Task set:
1. In the Crash Team Racing review, write out the passage that begins at the words "On your bike…" and stops after the words "kart racing motif.".
2. According to the Crash Team Racing review, which three games does Nitro-Fueled draw its content from?
3. In the Crash Team Racing review, condense the paragraph beginning "I really don’t think I need to talk much" into a shorter version that keeps its main facts.

Document extract:
— begin —
REVIEW – Crash Team Racing Nitro-Fueled

The year is 1999. I’m seven years old, and I love Crash Bandicoot. I receive a copy of Crash Team Racing for Playstation 1 and it blows my entire mind that this platformer was now a kart racer. I was very, very bad at it, mind you, but I had fun. Not as much fun as my mother though who to this day achieved a feat I was never able to with every PS1 era Crash Bandicoot, and that is, 100% (or, 101% or whatever over 100% the games were) completion. I’d come home from school to find her playing it and have to wait my turn.
Fastforward 20 years and we have Crash Team Racing Nitro-Fueled from Beenox and Activision, on the back of the hugely successful Crash Bandicoot N. Sane Trilogy.  Although unlike N. Sane Trilogy, which was a completely faithful remake, Nitro-Fueled takes things that little bit further by including content not just from the original Crash Team Racing, but also Crash Nitro Kart and Crash Tag Team Racing to create the ultimate mix of nostalgia, modern gameplay/graphics and features for a complete experience.

On your bike… Uh… Kart?

I really don’t think I need to talk much about ‘story’ for a kart racer. There’s excuse plots that are a means to the gameplay parts, and then there are kart racer plots which just involve a lot of shrugging and ‘they’re in karts now, deal with it’. The ‘plot’ from the original is kept, in that a nasty alien obsessed with kart racing comes to Earth to race karts with all the Earth people/animals/whatever they are. If Earth wins, they get to keep their planet. If Earth loses, it becomes one big parking lot. Literally. Nitros Oxide, the villain, just has a huge thing for his whole kart racing motif.
What does make the story parts of the game stand out, however, is the love and detail that have gone into the animations and cutscenes. There aren’t many, but the pre-boss race scenes, for example, are amazing at portraying the characters in a vibrant way that made me think of Saturday morning cartoons. You get a good sense of who they are and they’re a joy to watch.
— end —
Available data:
— begin —
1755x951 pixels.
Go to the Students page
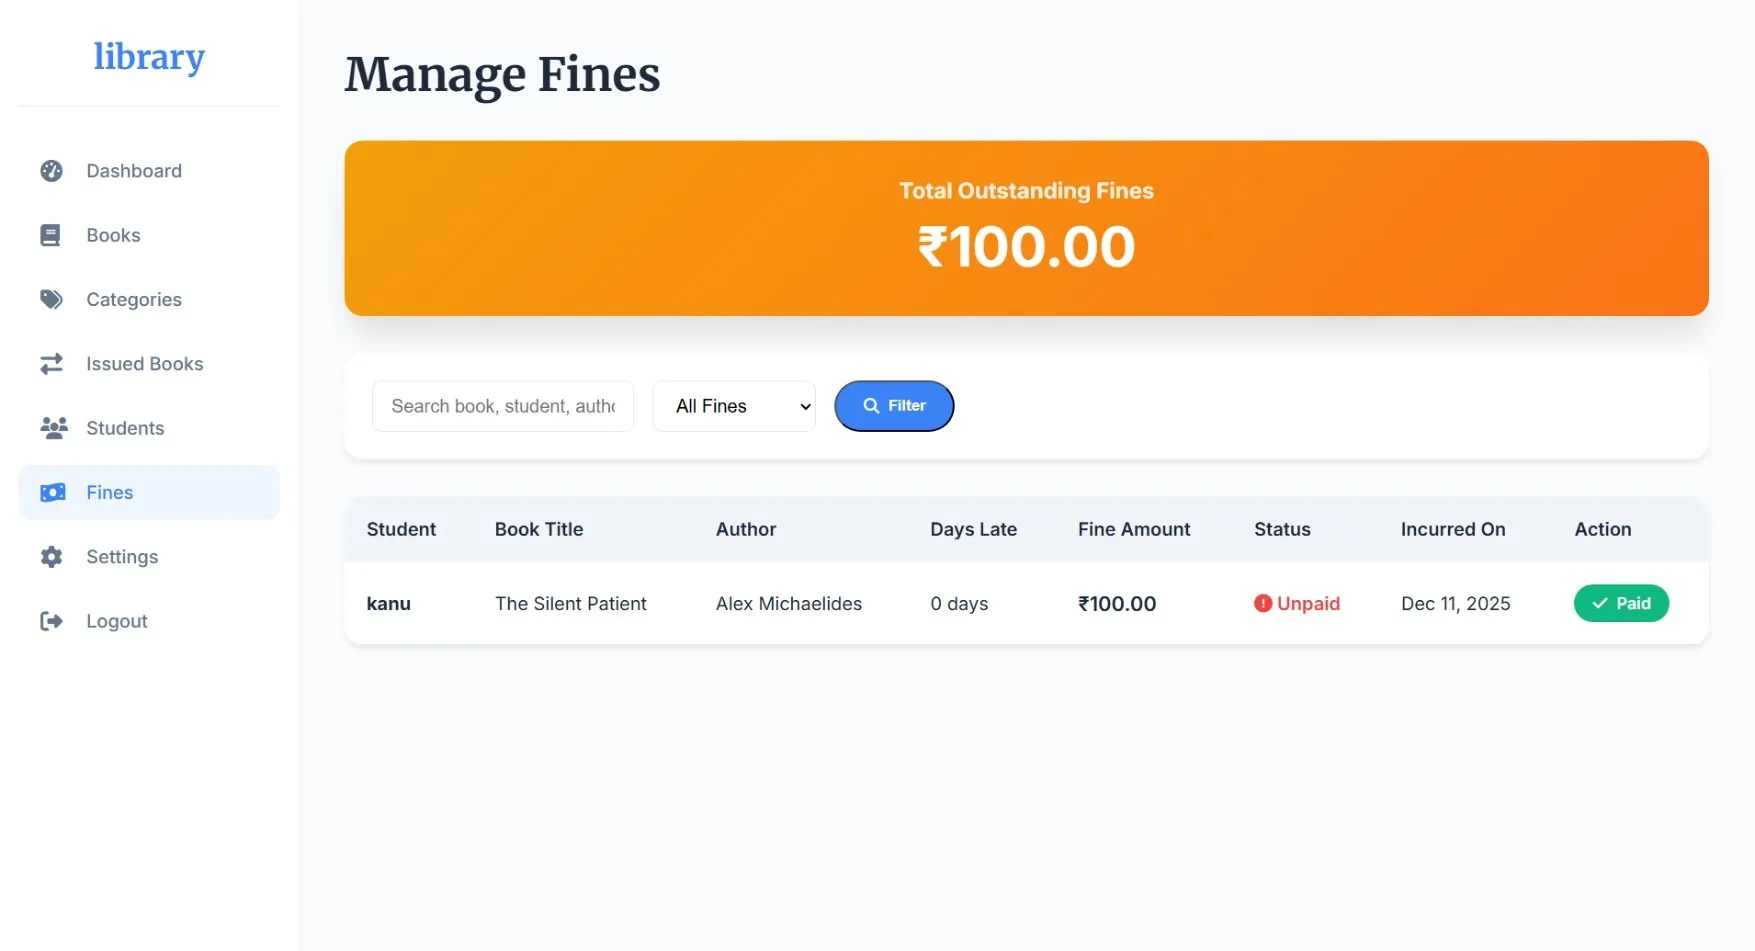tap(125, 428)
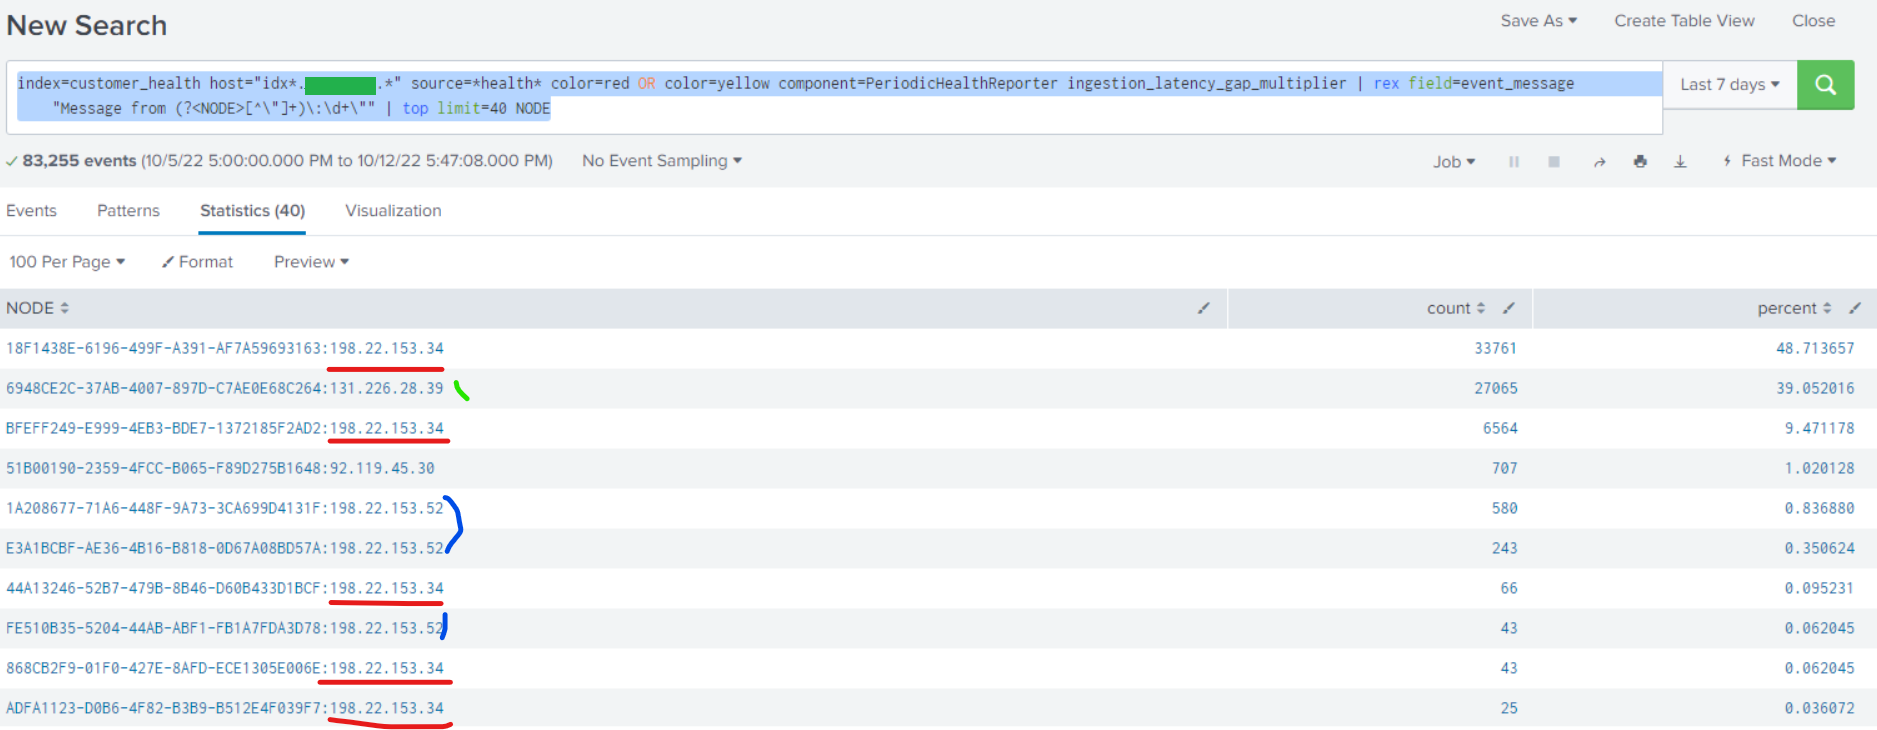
— end —
Full solutions:
1.
On your bike… Uh… Kart?

I really don’t think I need to talk much about ‘story’ for a kart racer. There’s excuse plots that are a means to the gameplay parts, and then there are kart racer plots which just involve a lot of shrugging and ‘they’re in karts now, deal with it’. The ‘plot’ from the original is kept, in that a nasty alien obsessed with kart racing comes to Earth to race karts with all the Earth people/animals/whatever they are. If Earth wins, they get to keep their planet. If Earth loses, it becomes one big parking lot. Literally. Nitros Oxide, the villain, just has a huge thing for his whole kart racing motif.

2. The original Crash Team Racing, Crash Nitro Kart, and Crash Tag Team Racing.

3. A kart racer needs little story. Nitro-Fueled keeps the original plot: Nitros Oxide, an alien villain obsessed with kart racing, comes to Earth to race its inhabitants. If Earth wins, it keeps the planet. If Earth loses, the planet becomes one big parking lot.